Figure 2 スマートサウンド分析エッジデバイスのシステム概要
正常音の学習時とテスト時の処理内容を Figure 3 に示します.本実験は,(1)「サウンドのキャプチャーと周波数分析」(Figure 3 の L1, T2)の処理期間と積算電流値測定と,(2) Bluetooh通信の積算電流値測定(T6)にフォーカスします.
Figure 3 エッジデバイスの処理
3. 使用したエッジデバイス
Silicon Labs社xG24-DK2601B EFR32xG24 Dev Kit [1](以下MCUボードとも呼ぶ)をエッジデバイスに使います.
MCUボード概略仕様は以下の通りです.
搭載MCUチップ:EFR32MG24B310F1536IM48 2.4GHzワイヤレスSoC [2]
32-bit ARM® Cortex®-M33 core with 最大動作周波数78 MHz,プログラムメモリ:1536 kB Flash、データメモリ:256 kB RAM、AI/ML ハードウエア・アクセラレーター,高度なセキュリティ(Secure Vault™).
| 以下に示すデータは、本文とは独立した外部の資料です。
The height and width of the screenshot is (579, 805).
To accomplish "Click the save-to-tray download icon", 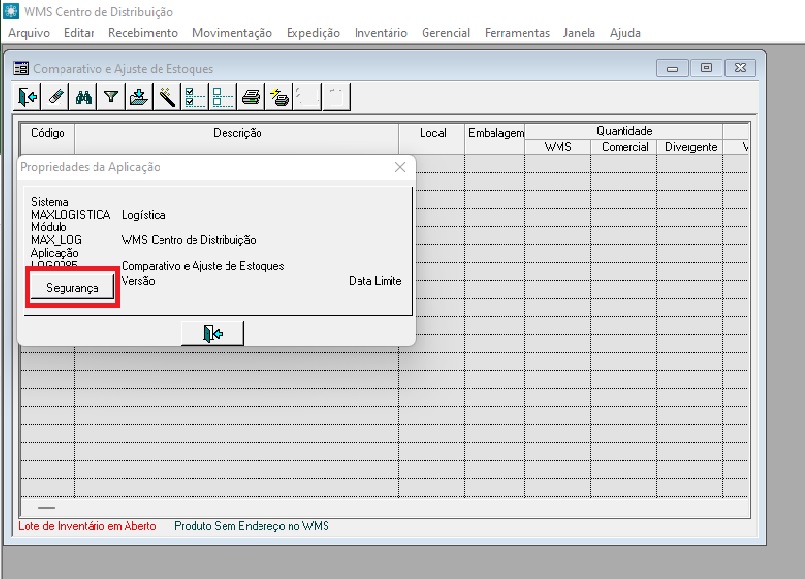I will coord(139,97).
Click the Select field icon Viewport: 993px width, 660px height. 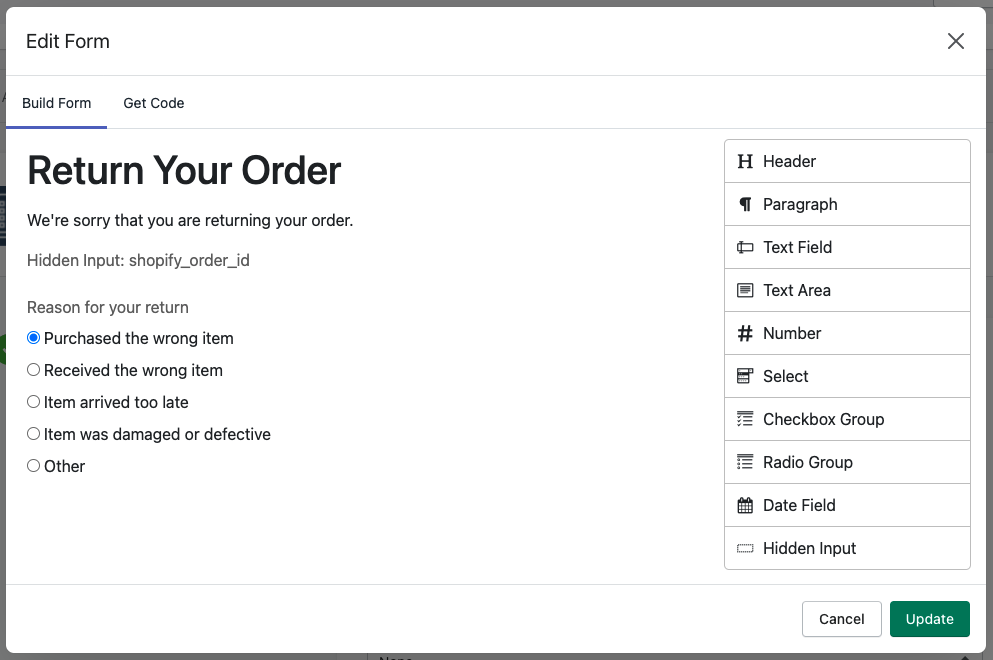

Bluetooth最大送信出力+10 dBm、CR2032ホルダー搭載.CR2032コイン電池[13](容量225mAh)1個で動作します.External Battery Connector に外部電池を接続可能.例えば CR123A[14](容量1150mAh)を接続すれば,稼働時間をCR2032の約5倍に伸ばせる計算です.
搭載されているセンサー:
温度・相対湿度センサー(Si7021 RHT Sensor),慣性センサー(Intertial Sensor),ステレオマイクロフォン(Stereo microphones),圧力センサー(Pressure Sensor),周囲光センサー(Ambient light sensor),ホールセンサー(Hall-effect sensor),ユーザー LED とプッシュボタン(Figure4, 5)
MCUボード写真を Figure 4 に,搭載センサーのデモアプリ動画を[3],スクリーンショットを Figure 5 に示します.
左:Figure 4 EFR32xG24 Dev Kit 写真 右:Figure 5 搭載センサーのデモアプリ
4. 実験装置
Silicon Labs社xG24-DK2601B 開発キットのプログラム開発は,USB Micro-B コネクタからホストWindows PCに接続し,Windows PC にインストールされた Silicon Labs社Simplicity Studio [4](無償)を使って行うのが基本です.しかし本稿ではMCUボードの消費電流・消費電力を測定するため,同社製 BR4001A mother board を介して Windows PC に接続します.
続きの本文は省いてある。